Some journalists have embraced this viewpoint, waving the flag of taxes-über-alles with gusto and enthusiasm.
Here are some excerpts from Catherine Rampell’s recent column in the Washington Post.
There are some types of income, however, for which little or no third-party reporting exists. These income categories — including partnership, proprietorship and rental income — accrue disproportionately to high earners. The government has much less ability to tell when these filers are misreporting; as a result, they can more easily get away with cheating. …Tax cheating is not a victimless crime. …everyone else must pay more to fill the shortfall. One solution is to have the IRS conduct more audits. …tax enforcement has plummeted as the IRS has been starved of resources. …More reporting would also deter would-be tax cheats… This solution is exactly what Democrats have proposed as part of their big budget bill. …banks would — once a year — also report the sums of all deposits and withdrawals for certain accounts. …The GOP seeks to exploit the confusion of honest, rank-and-file taxpayers.

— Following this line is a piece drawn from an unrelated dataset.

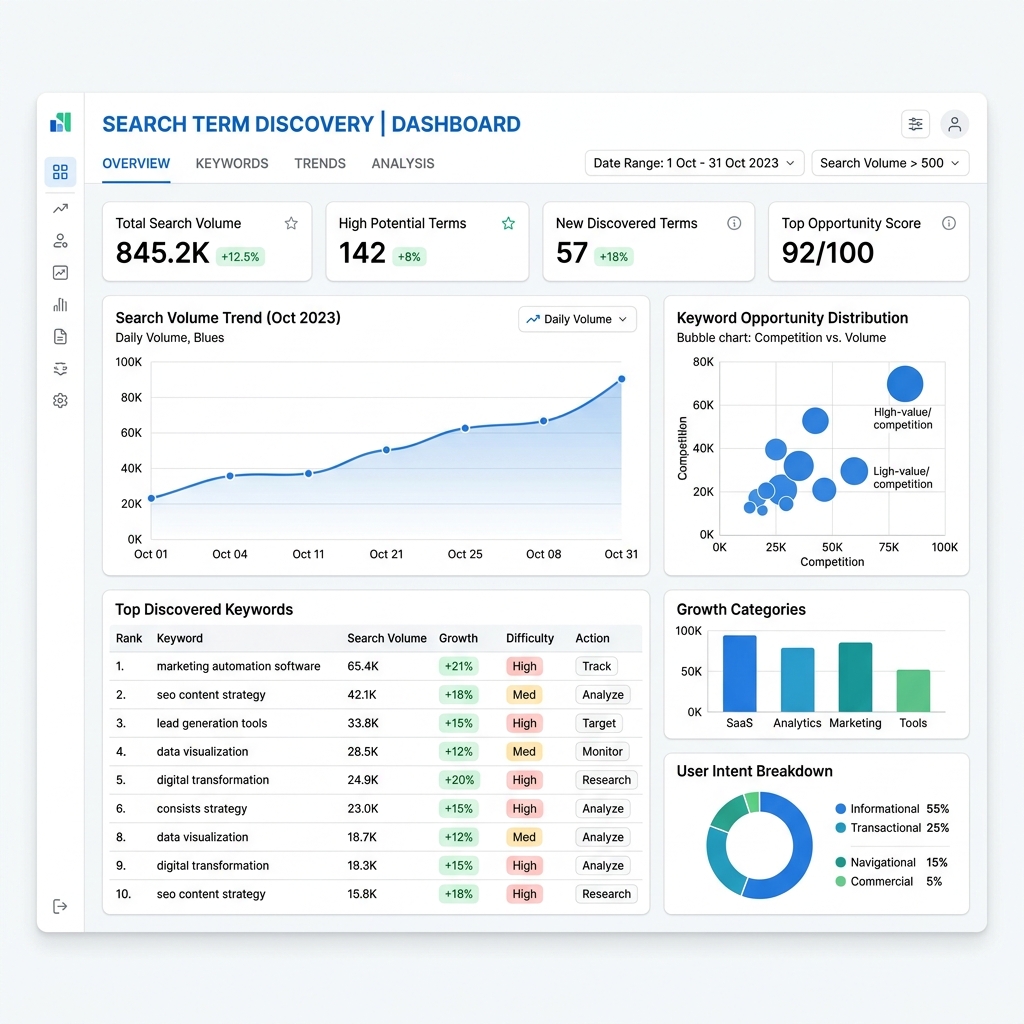This screenshot has height=1024, width=1024.
Task: Click Track button for marketing automation software
Action: [597, 666]
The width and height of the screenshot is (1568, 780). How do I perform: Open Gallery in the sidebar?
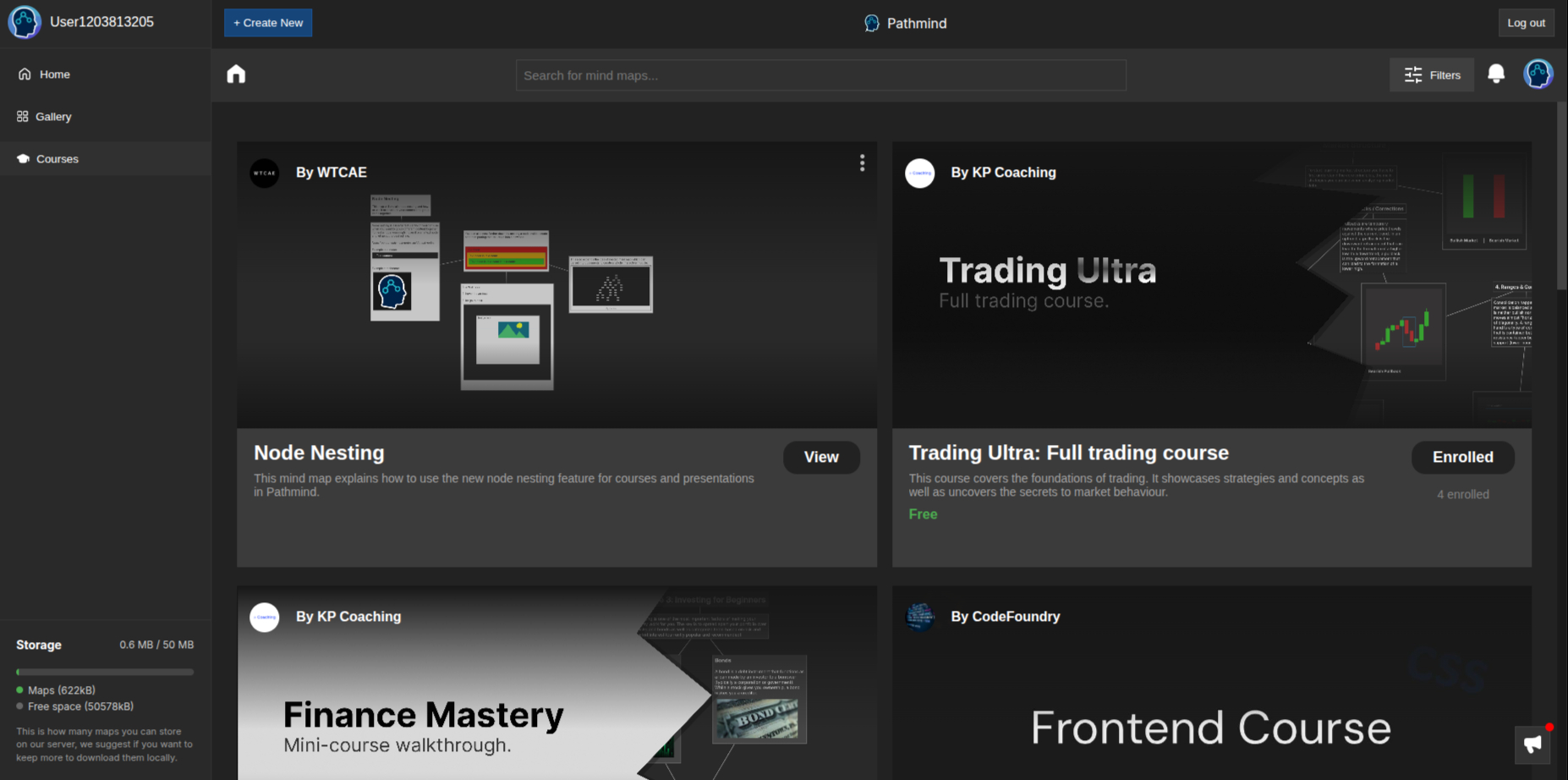click(x=53, y=117)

And, a few days ago, Binyamin Appelbaum of the New York Times wrote that it was “rotten” to oppose higher taxes.
Resistance to taxation is the rotten core of the modern Republican Party. Republicans in recent decades have sharply reduced the federal income tax rates imposed on wealthy people and big companies, but their opposition to taxation goes beyond that. They are aiding and abetting tax evasion. Republicans have hacked away at funding for the Internal Revenue Service over the past decade, enfeebling the agency. …they valorize Americans who find ways to pay less, a normalization of antisocial behavior that may be even more damaging… The Republican Party was reborn in the 1970s under the banner of resistance to taxation, led by anti-tax men like Jack Kemp and Ronald Reagan. …Republicans like to talk about liberty, by which they mean a narrow and negative kind of freedom from civic duty and mutual obligation. …the rise of anti-tax activism was inextricably intertwined with the decline of a white electoral majority. …Progressive taxation is…a small price to pay for prosperity. …We create and maintain our society through our contributions.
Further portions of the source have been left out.